### What you will do
Line by line, repeat the data below exactly, beginning at the first line and ending at the line with "This screenshot has width=303, height=248.". Omit pictures.

Saved data entries:
_ _ _ _ _ _ _

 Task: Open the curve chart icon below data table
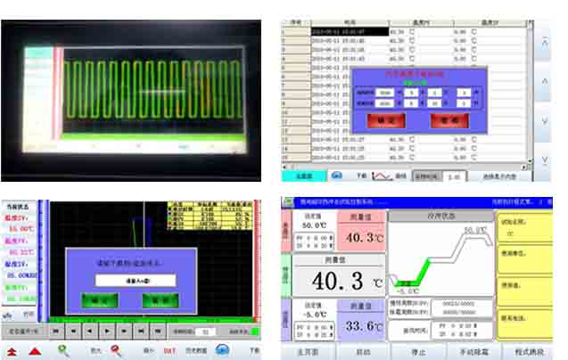coord(383,176)
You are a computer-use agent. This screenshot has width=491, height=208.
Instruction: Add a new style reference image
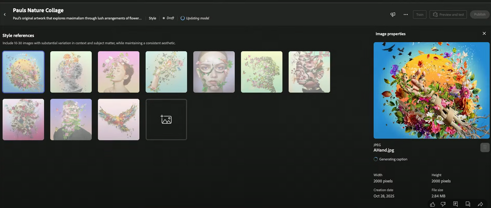point(166,119)
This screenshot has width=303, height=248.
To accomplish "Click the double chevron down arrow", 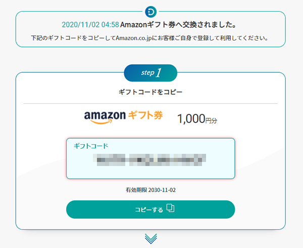I will tap(150, 238).
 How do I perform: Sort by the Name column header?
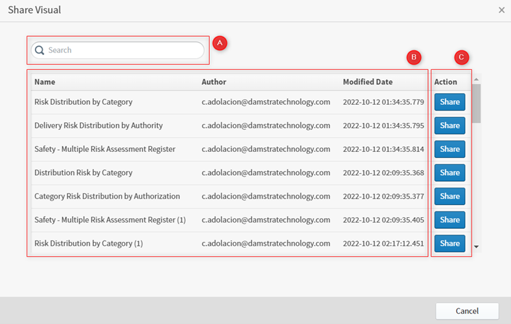(45, 82)
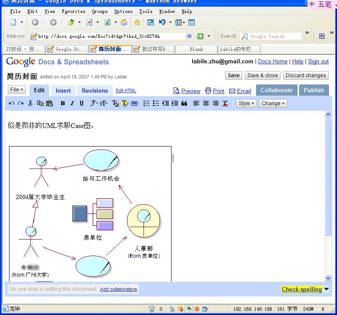The width and height of the screenshot is (337, 315).
Task: Open the File dropdown menu
Action: tap(17, 90)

_ _ _ _ _ _ _

### Reply to the task
 Task: Open the curve chart icon below data table
coord(383,176)
You are a computer-use agent. This screenshot has width=491, height=208.
Instruction: Add a new style reference image
point(166,119)
This screenshot has width=303, height=248.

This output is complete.